What is needed: Could you set out the whole listing below as a JSON list of strings, one string per line, with blank lines skipped and the pictures left out?

* begin Extracted data *

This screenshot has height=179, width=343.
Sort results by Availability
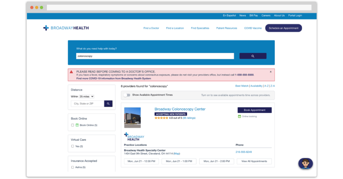pos(256,86)
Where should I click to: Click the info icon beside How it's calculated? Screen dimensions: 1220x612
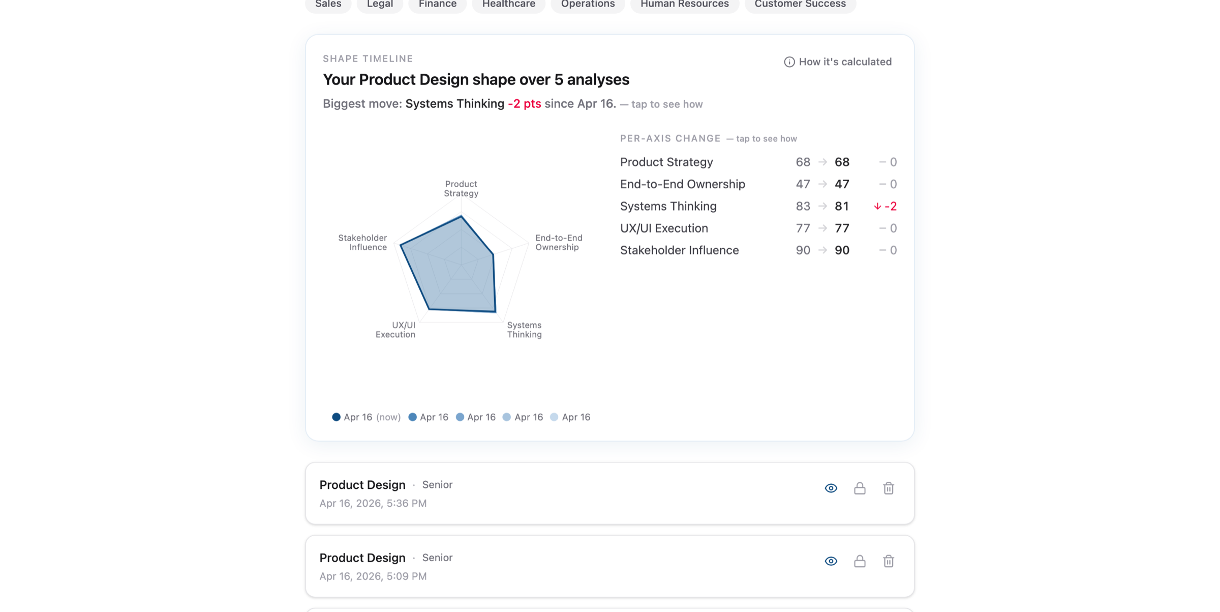pos(789,62)
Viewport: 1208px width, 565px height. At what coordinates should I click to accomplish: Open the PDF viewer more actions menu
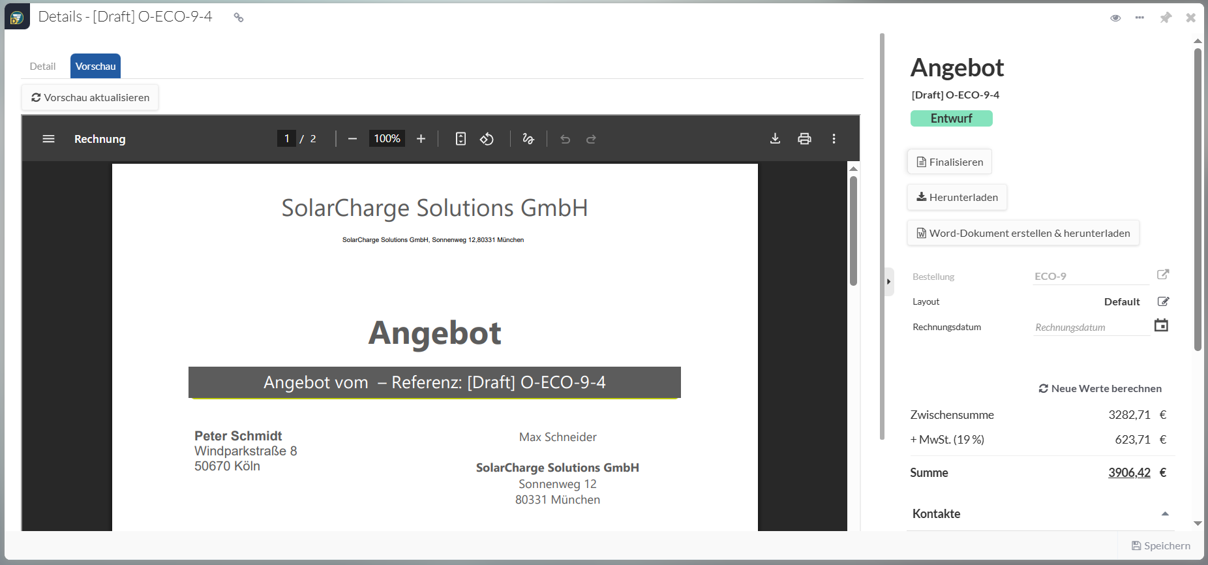click(x=834, y=139)
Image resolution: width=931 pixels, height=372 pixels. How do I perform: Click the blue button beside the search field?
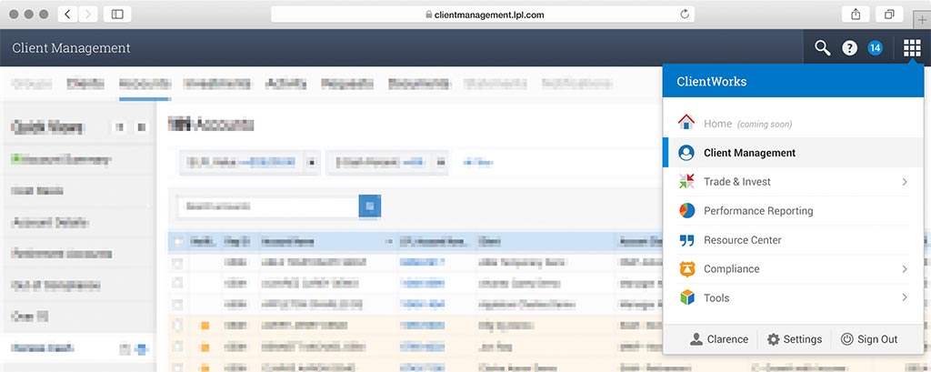[370, 206]
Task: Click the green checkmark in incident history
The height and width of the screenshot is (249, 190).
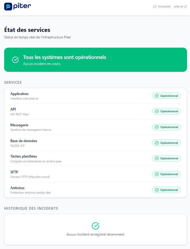Action: 95,226
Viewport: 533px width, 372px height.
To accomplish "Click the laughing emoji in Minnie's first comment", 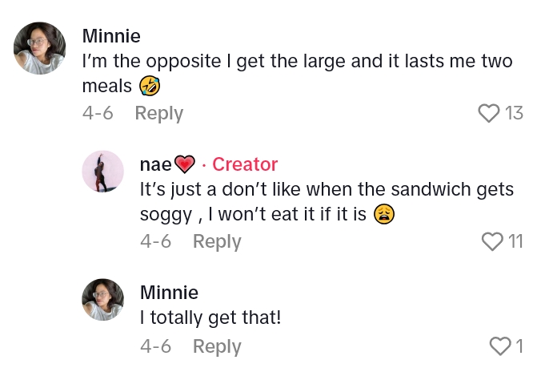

* end Extracted data *

Reply to the task:
[
  "This screenshot has height=179, width=343.",
  "Sort results by Availability",
  "pos(256,86)",
  "Where should I click to: Click the info icon beside How it's calculated? Screen dimensions: 1220x612",
  "pos(789,62)",
  "Viewport: 1208px width, 565px height. At what coordinates should I click to accomplish: Open the PDF viewer more actions menu",
  "click(x=834, y=139)",
  "Image resolution: width=931 pixels, height=372 pixels. How do I perform: Click the blue button beside the search field?",
  "[370, 206]",
  "Task: Click the green checkmark in incident history",
  "The height and width of the screenshot is (249, 190).",
  "Action: 95,226",
  "Viewport: 533px width, 372px height.",
  "To accomplish \"Click the laughing emoji in Minnie's first comment\", "
]